Imogen Russell Williams 

Scary stories for Halloween: Little terrors for children

Imogen Russell Williams: From Joan Aiken's A Foot in the Grave, to Lindsey Barraclough's Long Lankin, some haunting tales, even in adulthood, have the power to spook
  
  

Halloween
Spook season ... Evil magic and unquiet spirits come out in good time for Halloween. Photograph: Pekka Sakki/Rex Features Photograph: Pekka Sakki / Rex Features

High autumn is the season of scary stories. Rusting leaves and greyish-white tendrils of mist impel me to take down half-remembered, wholly feared volumes from the safety of the highest shelves. Evil magic, unquiet spirits, banal objects with unsuspected teeth: all come out in good time for Halloween, and remain in the ascendant until Christmas Eve. Especially children's books. Frightening stories read as a child affect the reader at bone-marrow level, helping to shape the fears and vague uneasinesses you'll carry all your life, long after you've forgotten their sources. Encountering the originals again, in sober adulthood and a well-lit room, may draw the monster's teeth – or confirm that your childhood self was right to be so frightened.

One of my favourite ghost story collections is A Foot in the Grave, featuring eight stories written by Joan Aiken to fit a series of Jan Pienkowski's stark, neon-backed silhouettes, rather than the more conventional way round. This collaboration produced a book that still gives me the chills every time I read or remember it – the horrible aunt who returns as a creeping, strangling vine in Bindweed, and the history teacher whose grave-robbing on a trip abroad is punished by an encounter with local horror "la larva" are both memorably nasty. The gem of the collection, though, is Amberland – an eerily beautiful imagined haven, which the narrator's bullied little brother goes to fatal lengths to reach. Like all the best ghost stories, it's layered with as much sorrow and regret as straightforward fear.

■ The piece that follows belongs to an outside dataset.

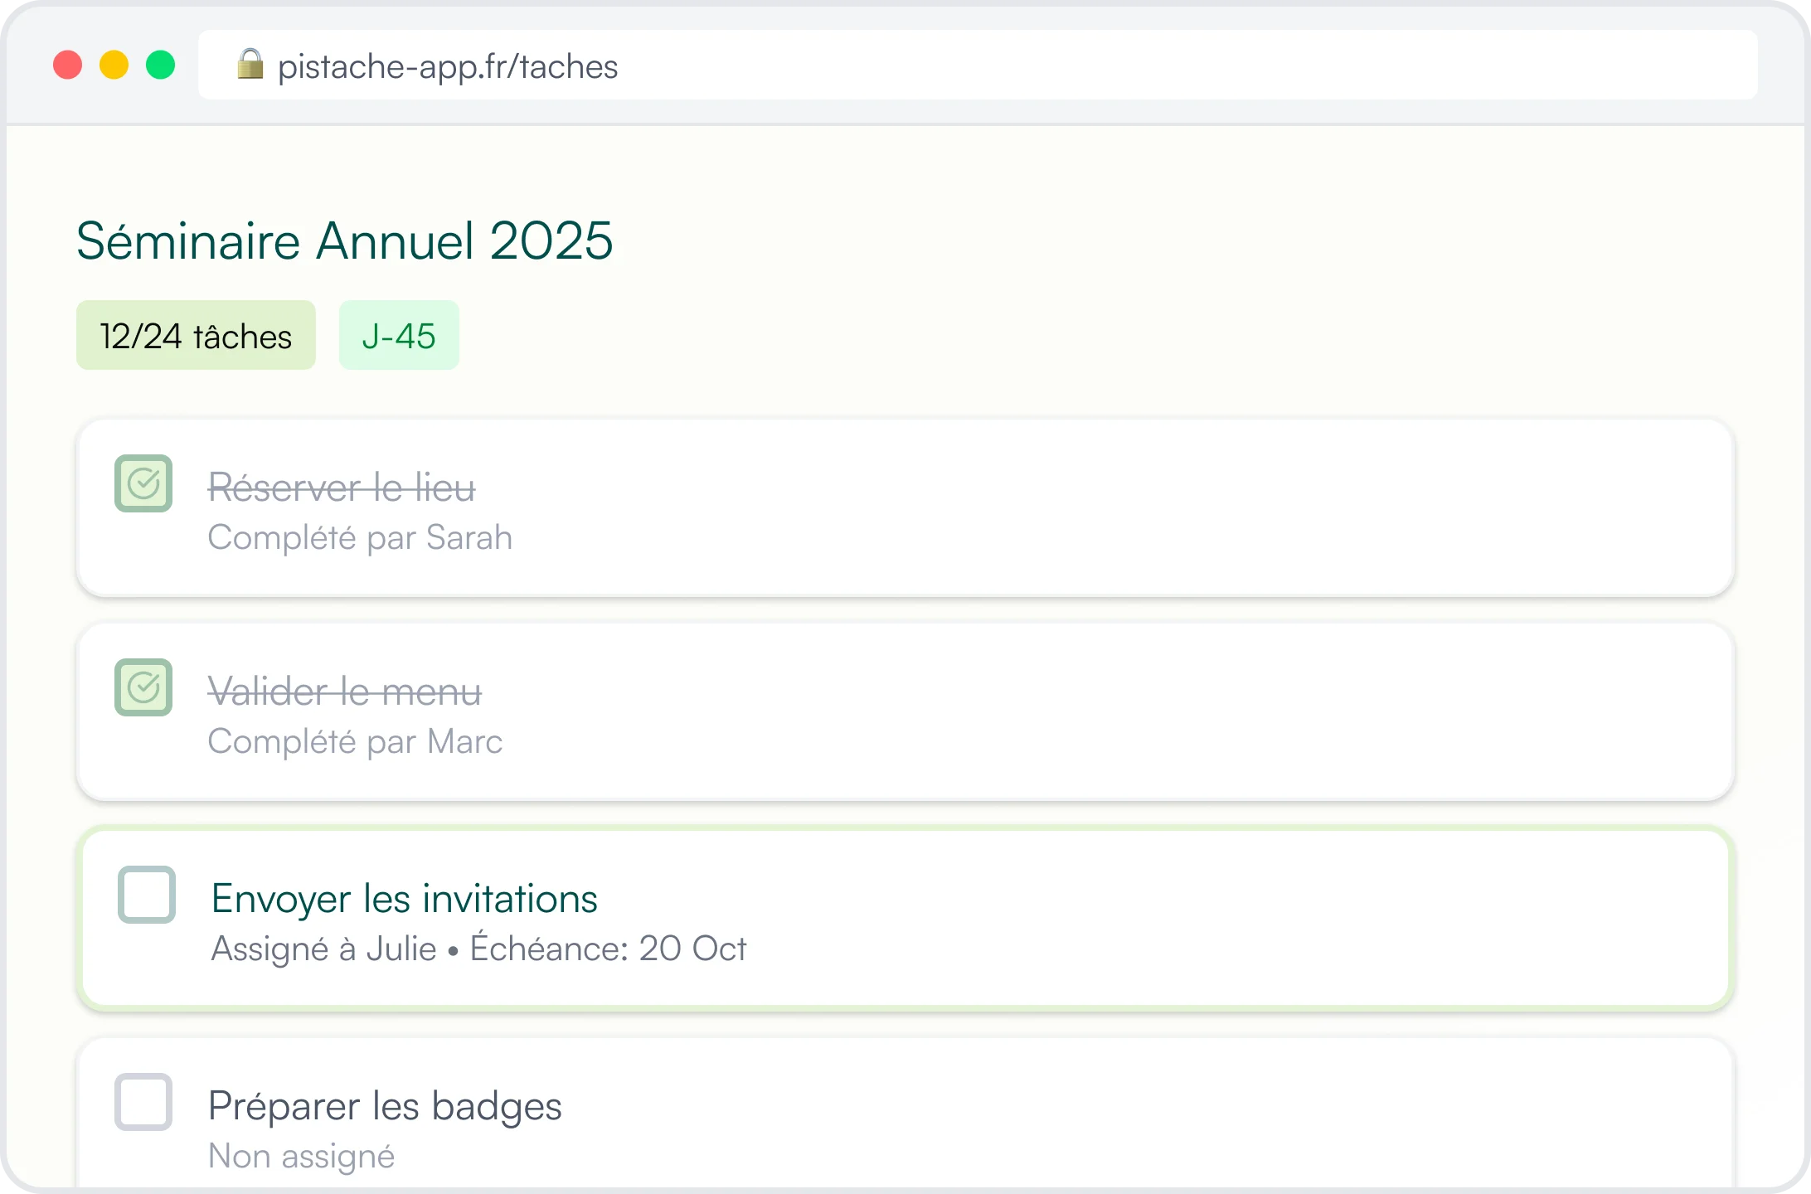Click the green completion icon on Réserver le lieu

(x=143, y=484)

Another well-thumbed favourite frightener is Theresa Breslin's Whispers in the Graveyard, which deservedly won the 1994 Carnegie for its slow-building menace. It centres on a forgotten smallpox graveyard and a chest inscribed with the hissable word "Malefice". The dyslexic young protagonist, Solomon, is driven by a teacher's cruelty to seek solitary refuge in the kirkyard, but a forgotten evil awaits him there, battening on his furious emotions. Similarly, Robert Westall's The Scarecrows is right up there with MR James – three amorphous straw figures, animated by the cold anger of a disturbed teenager, move inexorably to repeat their murderous past, drawing him along with them. Anything by Leon Garfield is also ideal reading matter for the cold hinge of the year. I am shortly going to settle down to the hideously compelling The Empty Sleeve, all sickly twins, fish-scented spectres and portents of rottenness, with a glass of green ginger wine and a million-candlepower torch in case of emergency.

None of these classics, though, have cost me as many palm-sweating moments, convinced that hanging clothes are demons waiting insouciantly on my wardrobe door, as Lindsey Barraclough's 2011 debut, Long Lankin. Constructed around a haunting ballad (bedwettingly scary in itself: "Said my lord to my lady as he mounted his horse, / "Beware of Long Lankin that lives in the moss"), Barraclough's book breaks all the writing-for-kids rules by foregrounding an adult as one of several narrative voices. But Aunt Ida's angry, terrified presence, more responsible and more awfully knowledgeable than the child protagonists, only emphasises the realness of the thin, ubiquitous predator in the book's background, waiting to creep in at any "unpinned window" and carry away another tiny child.

More lightheartedly – but still full of pumpkin-headed, black-mouthed ghosts, and the red-eyed, unseen horror Bo Cleevil – Jodi Lynn Anderson's May Bird and the Ever After is an assured and satisfying read, a hybrid of Stephen King's Bag of Bones and Beetlejuice for younger readers. And older kids – strong-stomached enough for woodcuts of blinded unfortunates proffering their own trickling eyeballs – may relish Welsh storyteller Daniel Morden's aptly named Dark Tales from the Woods, retelling the grim and uncompromising tales of Abram Wood, the King of the Gypsies.

Any other Halloween recommendations of contemporary grisly, spectral and unforgettable writing for kids? Or remembered children's stories that frightened you into sleeping with the lights on?